» TASK: Could you give the data below again, exactly and completely?

Collected data entries:
════════════════

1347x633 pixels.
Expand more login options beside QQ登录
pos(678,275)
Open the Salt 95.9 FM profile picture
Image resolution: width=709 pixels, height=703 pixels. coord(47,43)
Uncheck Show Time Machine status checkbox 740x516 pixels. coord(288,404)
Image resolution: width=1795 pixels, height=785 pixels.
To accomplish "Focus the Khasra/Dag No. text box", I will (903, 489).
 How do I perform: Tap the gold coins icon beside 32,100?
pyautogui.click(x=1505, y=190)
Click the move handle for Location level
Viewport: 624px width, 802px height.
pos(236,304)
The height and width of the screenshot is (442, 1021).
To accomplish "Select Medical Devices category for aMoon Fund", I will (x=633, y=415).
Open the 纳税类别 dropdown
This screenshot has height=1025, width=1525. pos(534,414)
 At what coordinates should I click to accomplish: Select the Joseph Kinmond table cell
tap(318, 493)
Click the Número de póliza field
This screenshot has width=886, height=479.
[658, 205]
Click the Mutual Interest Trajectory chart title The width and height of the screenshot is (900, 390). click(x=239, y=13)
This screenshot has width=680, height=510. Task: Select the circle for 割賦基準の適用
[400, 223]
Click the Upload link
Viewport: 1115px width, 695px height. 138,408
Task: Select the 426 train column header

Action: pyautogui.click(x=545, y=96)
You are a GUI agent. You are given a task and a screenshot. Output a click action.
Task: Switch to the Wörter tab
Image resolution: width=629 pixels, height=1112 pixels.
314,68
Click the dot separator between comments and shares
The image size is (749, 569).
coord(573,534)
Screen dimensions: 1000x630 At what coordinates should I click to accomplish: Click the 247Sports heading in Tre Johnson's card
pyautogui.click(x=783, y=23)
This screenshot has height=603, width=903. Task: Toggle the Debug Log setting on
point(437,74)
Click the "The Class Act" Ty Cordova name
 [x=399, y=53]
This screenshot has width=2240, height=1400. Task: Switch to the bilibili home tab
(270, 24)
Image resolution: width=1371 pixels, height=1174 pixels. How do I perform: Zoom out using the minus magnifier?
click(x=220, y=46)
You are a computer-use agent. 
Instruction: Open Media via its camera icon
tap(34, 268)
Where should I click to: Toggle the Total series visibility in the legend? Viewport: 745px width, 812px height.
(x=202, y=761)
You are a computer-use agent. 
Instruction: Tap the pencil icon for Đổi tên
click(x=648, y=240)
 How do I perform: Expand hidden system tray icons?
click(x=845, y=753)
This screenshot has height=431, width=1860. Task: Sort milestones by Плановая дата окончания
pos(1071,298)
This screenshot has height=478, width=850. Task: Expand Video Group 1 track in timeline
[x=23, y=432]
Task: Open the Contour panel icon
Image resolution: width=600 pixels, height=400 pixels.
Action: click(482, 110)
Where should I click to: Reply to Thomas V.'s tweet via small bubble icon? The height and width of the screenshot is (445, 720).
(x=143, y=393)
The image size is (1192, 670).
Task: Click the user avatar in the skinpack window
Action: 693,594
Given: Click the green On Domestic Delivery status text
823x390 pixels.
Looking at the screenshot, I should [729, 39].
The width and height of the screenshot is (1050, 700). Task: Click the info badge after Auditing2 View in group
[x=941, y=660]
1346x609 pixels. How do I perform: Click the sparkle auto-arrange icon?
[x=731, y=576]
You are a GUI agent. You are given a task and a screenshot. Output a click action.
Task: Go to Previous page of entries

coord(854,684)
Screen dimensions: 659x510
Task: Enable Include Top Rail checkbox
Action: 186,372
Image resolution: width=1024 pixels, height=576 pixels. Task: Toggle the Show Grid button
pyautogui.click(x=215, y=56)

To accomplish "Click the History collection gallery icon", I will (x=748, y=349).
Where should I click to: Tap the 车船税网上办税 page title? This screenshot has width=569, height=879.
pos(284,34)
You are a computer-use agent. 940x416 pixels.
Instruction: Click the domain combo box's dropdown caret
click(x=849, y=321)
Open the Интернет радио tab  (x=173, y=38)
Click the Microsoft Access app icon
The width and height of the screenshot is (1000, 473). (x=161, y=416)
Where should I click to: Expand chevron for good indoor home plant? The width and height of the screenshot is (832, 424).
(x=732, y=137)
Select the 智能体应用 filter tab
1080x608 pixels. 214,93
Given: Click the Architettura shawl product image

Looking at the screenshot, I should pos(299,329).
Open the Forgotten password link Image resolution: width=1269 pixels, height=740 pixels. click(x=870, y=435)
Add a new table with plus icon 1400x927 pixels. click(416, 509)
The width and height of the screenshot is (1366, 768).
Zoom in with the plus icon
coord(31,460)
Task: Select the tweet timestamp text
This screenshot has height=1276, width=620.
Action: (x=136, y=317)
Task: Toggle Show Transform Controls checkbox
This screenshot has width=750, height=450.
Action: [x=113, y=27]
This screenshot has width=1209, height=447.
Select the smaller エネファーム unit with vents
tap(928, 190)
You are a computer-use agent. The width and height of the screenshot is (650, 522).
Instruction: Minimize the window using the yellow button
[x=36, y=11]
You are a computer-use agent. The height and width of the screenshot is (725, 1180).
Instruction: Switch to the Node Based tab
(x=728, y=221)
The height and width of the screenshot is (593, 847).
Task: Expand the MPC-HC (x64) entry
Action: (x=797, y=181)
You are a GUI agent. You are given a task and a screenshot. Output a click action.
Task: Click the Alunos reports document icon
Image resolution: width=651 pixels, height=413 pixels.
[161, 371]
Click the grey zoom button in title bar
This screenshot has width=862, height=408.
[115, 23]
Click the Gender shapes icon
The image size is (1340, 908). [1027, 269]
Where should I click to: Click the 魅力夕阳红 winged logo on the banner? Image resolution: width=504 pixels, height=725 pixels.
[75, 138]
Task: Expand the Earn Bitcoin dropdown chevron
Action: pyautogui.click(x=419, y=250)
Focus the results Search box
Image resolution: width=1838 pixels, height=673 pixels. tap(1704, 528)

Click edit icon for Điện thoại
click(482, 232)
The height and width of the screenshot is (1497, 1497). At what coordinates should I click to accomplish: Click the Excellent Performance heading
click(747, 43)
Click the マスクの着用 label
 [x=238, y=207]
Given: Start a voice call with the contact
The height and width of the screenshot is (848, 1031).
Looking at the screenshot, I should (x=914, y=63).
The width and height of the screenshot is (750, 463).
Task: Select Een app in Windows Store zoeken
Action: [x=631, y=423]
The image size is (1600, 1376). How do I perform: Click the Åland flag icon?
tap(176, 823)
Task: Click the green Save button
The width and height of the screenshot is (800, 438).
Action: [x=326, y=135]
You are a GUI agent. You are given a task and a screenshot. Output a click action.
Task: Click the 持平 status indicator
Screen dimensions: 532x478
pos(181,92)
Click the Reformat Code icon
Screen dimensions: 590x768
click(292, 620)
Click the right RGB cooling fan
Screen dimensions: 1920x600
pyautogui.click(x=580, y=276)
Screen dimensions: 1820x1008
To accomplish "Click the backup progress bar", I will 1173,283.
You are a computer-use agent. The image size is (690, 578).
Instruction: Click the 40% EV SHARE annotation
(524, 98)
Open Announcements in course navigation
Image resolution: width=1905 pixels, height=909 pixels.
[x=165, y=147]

════════════════

» SOLUTION BELOW:
1347x633 pixels.
Expand more login options beside QQ登录
pos(678,275)
Open the Salt 95.9 FM profile picture
Image resolution: width=709 pixels, height=703 pixels. coord(47,43)
Uncheck Show Time Machine status checkbox 740x516 pixels. coord(288,404)
Image resolution: width=1795 pixels, height=785 pixels.
To accomplish "Focus the Khasra/Dag No. text box", I will (903, 489).
 How do I perform: Tap the gold coins icon beside 32,100?
pyautogui.click(x=1505, y=190)
Click the move handle for Location level
Viewport: 624px width, 802px height.
pos(236,304)
The height and width of the screenshot is (442, 1021).
To accomplish "Select Medical Devices category for aMoon Fund", I will (x=633, y=415).
Open the 纳税类别 dropdown
This screenshot has height=1025, width=1525. pos(534,414)
 At what coordinates should I click to accomplish: Select the Joseph Kinmond table cell
tap(318, 493)
Click the Número de póliza field
This screenshot has width=886, height=479.
[658, 205]
Click the Mutual Interest Trajectory chart title The width and height of the screenshot is (900, 390). click(x=239, y=13)
This screenshot has width=680, height=510. Task: Select the circle for 割賦基準の適用
[400, 223]
Click the Upload link
Viewport: 1115px width, 695px height. 138,408
Task: Select the 426 train column header

Action: pyautogui.click(x=545, y=96)
You are a GUI agent. You are given a task and a screenshot. Output a click action.
Task: Switch to the Wörter tab
Image resolution: width=629 pixels, height=1112 pixels.
314,68
Click the dot separator between comments and shares
The image size is (749, 569).
coord(573,534)
Screen dimensions: 1000x630 At what coordinates should I click to accomplish: Click the 247Sports heading in Tre Johnson's card
pyautogui.click(x=783, y=23)
This screenshot has height=603, width=903. Task: Toggle the Debug Log setting on
point(437,74)
Click the "The Class Act" Ty Cordova name
 [x=399, y=53]
This screenshot has width=2240, height=1400. Task: Switch to the bilibili home tab
(270, 24)
Image resolution: width=1371 pixels, height=1174 pixels. How do I perform: Zoom out using the minus magnifier?
click(x=220, y=46)
You are a computer-use agent. 
Instruction: Open Media via its camera icon
tap(34, 268)
Where should I click to: Toggle the Total series visibility in the legend? Viewport: 745px width, 812px height.
(x=202, y=761)
You are a computer-use agent. 
Instruction: Tap the pencil icon for Đổi tên
click(x=648, y=240)
 How do I perform: Expand hidden system tray icons?
click(x=845, y=753)
This screenshot has height=431, width=1860. Task: Sort milestones by Плановая дата окончания
pos(1071,298)
This screenshot has height=478, width=850. Task: Expand Video Group 1 track in timeline
[x=23, y=432]
Task: Open the Contour panel icon
Image resolution: width=600 pixels, height=400 pixels.
Action: click(482, 110)
Where should I click to: Reply to Thomas V.'s tweet via small bubble icon? The height and width of the screenshot is (445, 720).
(x=143, y=393)
The image size is (1192, 670).
Task: Click the user avatar in the skinpack window
Action: 693,594
Given: Click the green On Domestic Delivery status text
823x390 pixels.
Looking at the screenshot, I should [729, 39].
The width and height of the screenshot is (1050, 700). Task: Click the info badge after Auditing2 View in group
[x=941, y=660]
1346x609 pixels. How do I perform: Click the sparkle auto-arrange icon?
[x=731, y=576]
You are a GUI agent. You are given a task and a screenshot. Output a click action.
Task: Go to Previous page of entries

coord(854,684)
Screen dimensions: 659x510
Task: Enable Include Top Rail checkbox
Action: 186,372
Image resolution: width=1024 pixels, height=576 pixels. Task: Toggle the Show Grid button
pyautogui.click(x=215, y=56)

To accomplish "Click the History collection gallery icon", I will (x=748, y=349).
Where should I click to: Tap the 车船税网上办税 page title? This screenshot has width=569, height=879.
pos(284,34)
You are a computer-use agent. 940x416 pixels.
Instruction: Click the domain combo box's dropdown caret
click(x=849, y=321)
Open the Интернет радио tab  (x=173, y=38)
Click the Microsoft Access app icon
The width and height of the screenshot is (1000, 473). (x=161, y=416)
Where should I click to: Expand chevron for good indoor home plant? The width and height of the screenshot is (832, 424).
(x=732, y=137)
Select the 智能体应用 filter tab
1080x608 pixels. 214,93
Given: Click the Architettura shawl product image

Looking at the screenshot, I should pos(299,329).
Open the Forgotten password link Image resolution: width=1269 pixels, height=740 pixels. click(x=870, y=435)
Add a new table with plus icon 1400x927 pixels. click(416, 509)
The width and height of the screenshot is (1366, 768).
Zoom in with the plus icon
coord(31,460)
Task: Select the tweet timestamp text
This screenshot has height=1276, width=620.
Action: (x=136, y=317)
Task: Toggle Show Transform Controls checkbox
This screenshot has width=750, height=450.
Action: [x=113, y=27]
This screenshot has width=1209, height=447.
Select the smaller エネファーム unit with vents
tap(928, 190)
You are a computer-use agent. The width and height of the screenshot is (650, 522).
Instruction: Minimize the window using the yellow button
[x=36, y=11]
You are a computer-use agent. The height and width of the screenshot is (725, 1180).
Instruction: Switch to the Node Based tab
(x=728, y=221)
The height and width of the screenshot is (593, 847).
Task: Expand the MPC-HC (x64) entry
Action: (x=797, y=181)
You are a GUI agent. You are given a task and a screenshot. Output a click action.
Task: Click the Alunos reports document icon
Image resolution: width=651 pixels, height=413 pixels.
[161, 371]
Click the grey zoom button in title bar
This screenshot has width=862, height=408.
[115, 23]
Click the Gender shapes icon
The image size is (1340, 908). [1027, 269]
Where should I click to: Click the 魅力夕阳红 winged logo on the banner? Image resolution: width=504 pixels, height=725 pixels.
[75, 138]
Task: Expand the Earn Bitcoin dropdown chevron
Action: pyautogui.click(x=419, y=250)
Focus the results Search box
Image resolution: width=1838 pixels, height=673 pixels. tap(1704, 528)

Click edit icon for Điện thoại
click(482, 232)
The height and width of the screenshot is (1497, 1497). At what coordinates should I click to accomplish: Click the Excellent Performance heading
click(747, 43)
Click the マスクの着用 label
 [x=238, y=207]
Given: Start a voice call with the contact
The height and width of the screenshot is (848, 1031).
Looking at the screenshot, I should (x=914, y=63).
The width and height of the screenshot is (750, 463).
Task: Select Een app in Windows Store zoeken
Action: [x=631, y=423]
The image size is (1600, 1376). How do I perform: Click the Åland flag icon?
tap(176, 823)
Task: Click the green Save button
The width and height of the screenshot is (800, 438).
Action: [x=326, y=135]
You are a GUI agent. You are given a task and a screenshot. Output a click action.
Task: Click the 持平 status indicator
Screen dimensions: 532x478
pos(181,92)
Click the Reformat Code icon
Screen dimensions: 590x768
click(292, 620)
Click the right RGB cooling fan
Screen dimensions: 1920x600
pyautogui.click(x=580, y=276)
Screen dimensions: 1820x1008
To accomplish "Click the backup progress bar", I will 1173,283.
You are a computer-use agent. The image size is (690, 578).
Instruction: Click the 40% EV SHARE annotation
(524, 98)
Open Announcements in course navigation
Image resolution: width=1905 pixels, height=909 pixels.
[x=165, y=147]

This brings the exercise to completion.